TASK DESCRIPTION: Please return every line of the records below that contains the word "Given".

SUPPLIED DATA:
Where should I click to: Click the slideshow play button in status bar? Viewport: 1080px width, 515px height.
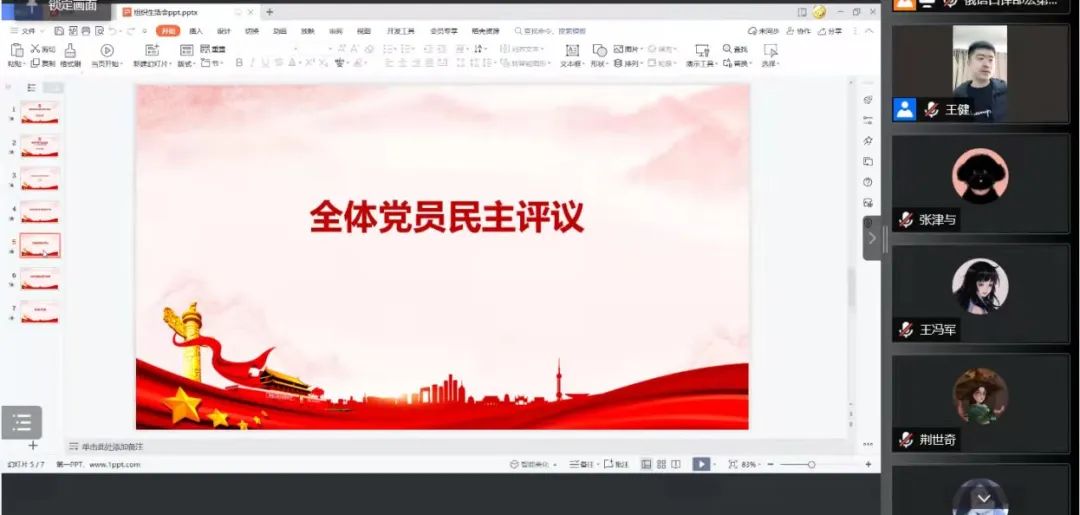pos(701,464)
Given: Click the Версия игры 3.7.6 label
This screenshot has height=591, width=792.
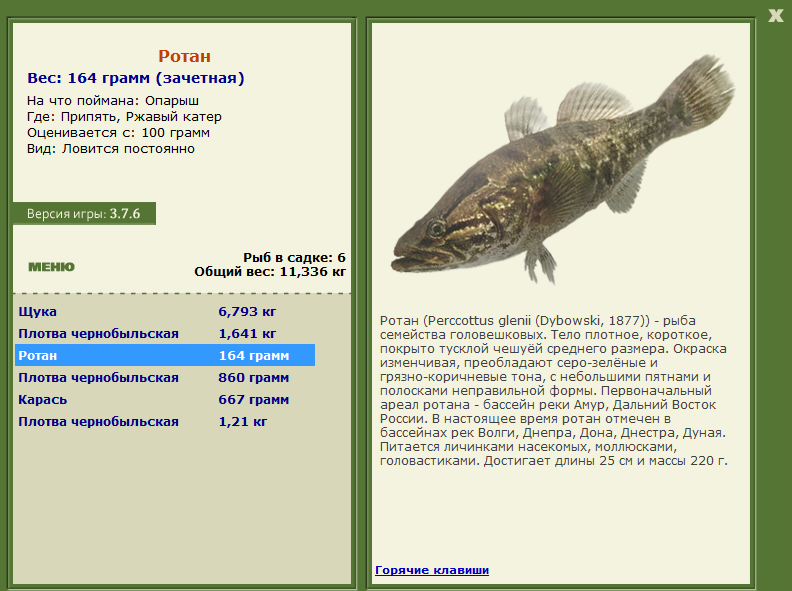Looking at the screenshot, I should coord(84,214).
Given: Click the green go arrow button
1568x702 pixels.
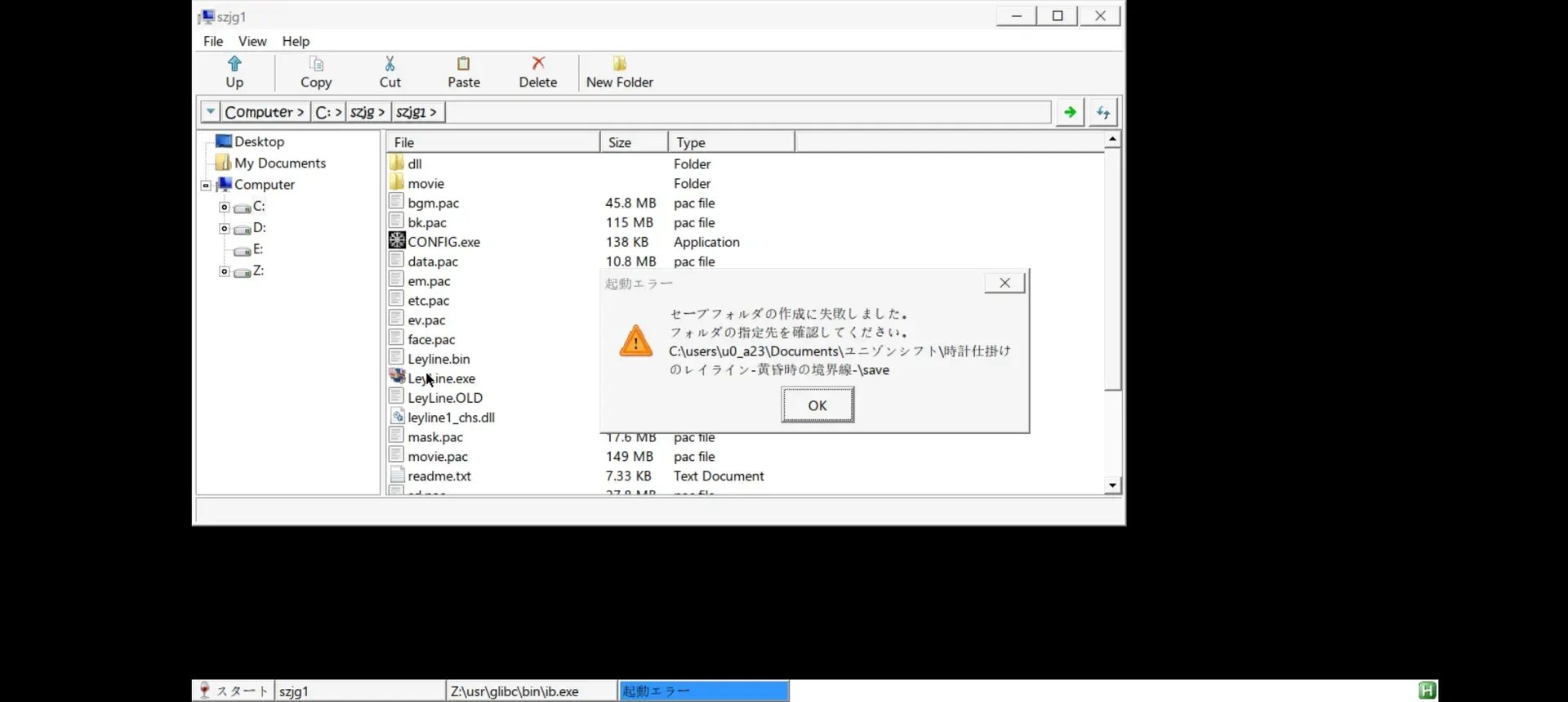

ANSWER SECTION:
Given: Click the Версия игры 3.7.6 label
Given: Click the green go arrow button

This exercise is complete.